February 17, 2016

The Commonwealth Decision

Catherine M. Brennan

Investors and participants in bank partnership programs - where an FDIC-insured bank partners with a nonbank that acts as marketer, and later purchaser or servicer, of the bank-originated loans - have been eagerly awaiting U.S. Supreme Court action in Madden v. Midland Funding and have been closely monitoring pending litigation for any cases that may affect the bank partnership space. In Madden, the U.S. Court of Appeals for the Second Circuit held that non-national bank entities that purchase loans originated by national banks cannot rely on the National Bank Act to protect them from state-law usury claims.

A recent case out of the U.S. District Court for the Eastern District of Pennsylvania, in Commonwealth of Pennsylvania v. Think Finance, has raised eyebrows. In ruling on a Motion to Dismiss, the court declined to allow the nonbank servicing partners of a federal bank to assert federal preemption as a basis to avoid a claim that the loans originated by the bank - and subsequently purchased by the nonbank partners - were usurious.

The nonbank entities partnered with First Bank of Delaware ("FBD"), a Delaware state-chartered, FDIC-insured bank exporting Delaware interest pursuant to Section 521 of the Depository Institutions Deregulation and Monetary Control Act ("DIDMCA"). Delaware allows its banks to contract for interest on a loan at any rate, thus making it a favorable bank partner. The nonbank entities argued that federal law preempted the causes of action in the Commonwealth's complaint that pertained to their partnership with FBD. They specifically argued that preemption applies to any challenge to interest or fees assessed on a bank-issued loan, even when brought against a non-bank. They further asserted that preemption rights do not disappear when a loan is assigned or transferred from the bank to a nonbank entity, a statement seemingly incongruous with the holding in Madden, which suggests that a bank could retain some ownership interest in a loan purchased by the nonbank to continue to "cloak" the loan in federal preemption

In support of their position Commonwealth, the nonbank entities highlighted two cases that concluded that federal law preempted state law claims even when the defendants were not the banks themselves. In Sawyer v. Bill Me Later, Inc., the U.S. District Court for the District of Utah found that where the bank essentially "rented out" its charter, the state law claims were preempted. In Hudson v.
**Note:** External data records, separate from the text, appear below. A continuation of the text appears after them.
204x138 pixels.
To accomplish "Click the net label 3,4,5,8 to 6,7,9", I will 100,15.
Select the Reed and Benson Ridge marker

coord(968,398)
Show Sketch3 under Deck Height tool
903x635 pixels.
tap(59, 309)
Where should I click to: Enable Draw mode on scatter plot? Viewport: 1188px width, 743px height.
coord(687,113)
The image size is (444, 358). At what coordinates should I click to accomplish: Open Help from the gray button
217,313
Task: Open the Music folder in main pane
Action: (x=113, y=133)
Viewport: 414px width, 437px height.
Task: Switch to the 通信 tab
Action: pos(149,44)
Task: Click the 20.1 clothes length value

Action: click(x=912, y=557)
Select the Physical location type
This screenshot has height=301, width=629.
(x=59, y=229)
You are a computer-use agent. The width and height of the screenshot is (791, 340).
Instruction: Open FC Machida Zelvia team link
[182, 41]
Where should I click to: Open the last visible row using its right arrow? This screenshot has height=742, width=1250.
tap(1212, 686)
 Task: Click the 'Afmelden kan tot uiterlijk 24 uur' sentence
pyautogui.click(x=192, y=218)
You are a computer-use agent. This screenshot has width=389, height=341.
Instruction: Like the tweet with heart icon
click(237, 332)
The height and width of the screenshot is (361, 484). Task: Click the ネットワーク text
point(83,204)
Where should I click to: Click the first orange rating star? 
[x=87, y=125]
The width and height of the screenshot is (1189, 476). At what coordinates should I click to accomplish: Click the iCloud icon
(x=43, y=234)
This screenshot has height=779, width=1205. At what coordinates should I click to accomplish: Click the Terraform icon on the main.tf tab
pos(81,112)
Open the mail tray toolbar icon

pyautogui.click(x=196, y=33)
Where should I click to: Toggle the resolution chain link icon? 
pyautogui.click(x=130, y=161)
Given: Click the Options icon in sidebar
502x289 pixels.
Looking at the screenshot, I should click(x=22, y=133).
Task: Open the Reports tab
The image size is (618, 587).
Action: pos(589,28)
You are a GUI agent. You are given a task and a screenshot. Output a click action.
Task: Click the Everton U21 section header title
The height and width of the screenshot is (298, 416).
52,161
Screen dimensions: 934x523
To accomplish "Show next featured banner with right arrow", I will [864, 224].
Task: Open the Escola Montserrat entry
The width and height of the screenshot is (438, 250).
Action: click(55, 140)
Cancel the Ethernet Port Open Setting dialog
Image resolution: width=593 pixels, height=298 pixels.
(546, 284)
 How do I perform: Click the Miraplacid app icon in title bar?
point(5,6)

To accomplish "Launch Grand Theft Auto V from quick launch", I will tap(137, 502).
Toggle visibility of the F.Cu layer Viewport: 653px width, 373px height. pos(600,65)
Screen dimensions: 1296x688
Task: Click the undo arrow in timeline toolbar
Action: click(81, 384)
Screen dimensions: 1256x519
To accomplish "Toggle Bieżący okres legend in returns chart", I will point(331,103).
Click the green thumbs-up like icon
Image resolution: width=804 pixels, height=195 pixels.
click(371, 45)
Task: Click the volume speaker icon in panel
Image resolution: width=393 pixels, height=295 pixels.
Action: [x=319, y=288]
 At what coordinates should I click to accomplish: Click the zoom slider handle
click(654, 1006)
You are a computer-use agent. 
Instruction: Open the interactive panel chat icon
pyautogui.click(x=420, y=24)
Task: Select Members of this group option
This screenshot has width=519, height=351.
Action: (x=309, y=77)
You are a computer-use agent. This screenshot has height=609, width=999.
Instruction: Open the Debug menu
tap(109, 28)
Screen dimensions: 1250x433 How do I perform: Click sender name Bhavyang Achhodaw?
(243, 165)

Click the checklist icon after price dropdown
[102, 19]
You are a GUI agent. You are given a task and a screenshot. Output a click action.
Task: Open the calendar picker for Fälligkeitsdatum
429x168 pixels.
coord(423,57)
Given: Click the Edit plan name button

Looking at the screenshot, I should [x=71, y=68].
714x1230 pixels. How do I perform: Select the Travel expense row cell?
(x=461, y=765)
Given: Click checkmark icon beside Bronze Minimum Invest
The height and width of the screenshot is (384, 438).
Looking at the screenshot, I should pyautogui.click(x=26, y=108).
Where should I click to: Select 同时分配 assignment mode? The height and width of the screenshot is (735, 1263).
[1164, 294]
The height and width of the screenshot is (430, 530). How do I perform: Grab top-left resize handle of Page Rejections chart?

ACE Cash Express, Inc., the U.S. District Court for the Southern District of Indiana found that state law preemption applied even when the state-chartered bank played an "insignificant" role in the loan that had been designed by the non-bank "for the sole purpose of circumventing Indiana usury law." The Hudson court found that to draw jurisdictional boundaries to distinguish between non-banks "renting" a bank's charter and other non-bank entities would create "uncertain(ty) and unpredictab(ility)."

However, the Commonwealth court looked to a decision where the U.S. Court of Appeals for the Third Circuit, which includes Delaware, New Jersey and Pennsylvania, distinguished, for purposes of preemption, between claims against banks and claims against non-banks. In In re Community Bank, the Third Circuit found state law claims against a non-bank were not preempted by DIDMCA and the National Bank Act. The court relied on two determining issues: 1) that the "complaint asserted no claims against a national or state chartered federally insured bank" and 2) "the complaint asserted no usury claims against any party under Pennsylvania law." In Commonwealth, the Commonwealth asserted Pennsylvania usury law claims, but not against FBD.

On that basis, the Commonwealth court held that even though the complaint contained state usury claims, those claims were not asserted against the bank, and thus, preemption did not apply. The Commonwealth court concluded that In re Community Bank allowed state usury claims to go forward against nonbank entities. The court's conclusion did not depend on the finding that there were no state usury claims. Additionally, the Commonwealth court distinguished In re Community Bank from Krispin v. The May Department Stores Company by noting that "[a]lthough there were no claims against a national or state-chartered bank (in Krispin), the loans were issued by a national bank, which was a wholly owned subsidiary of the department store." Other courts, the Commonwealth court noted, have also observed that the close relationship between the bank and the store made Krispin a unique situation not generally applicable to the typical bank partnership.

Because the Commonwealth alleged the nonbank entities, not the bank, were the real parties in interest and they were not closely tied to FBD, the Commonwealth court found Krispin inapplicable. The fact that FBD retained interest in the loans did not place Commonwealth in the category of cases like Krispin, because the nonbank entities were alleged to be the de facto lender. Accordingly, the Commonwealth court concluded that Third Circuit precedent distinguished between banks and nonbanks in determining whether state law usury claims were preempted. Because the claims asserted by the Commonwealth were not against the bank, the court declined to dismiss the claims on federal preemption grounds. The ultimate holding in Commonwealthshould give investors and others guidance as to the best way to structure a bank partnership program to ensure that the bank will be considered the true lender on the loan and thus entitled to invoke federal preemption.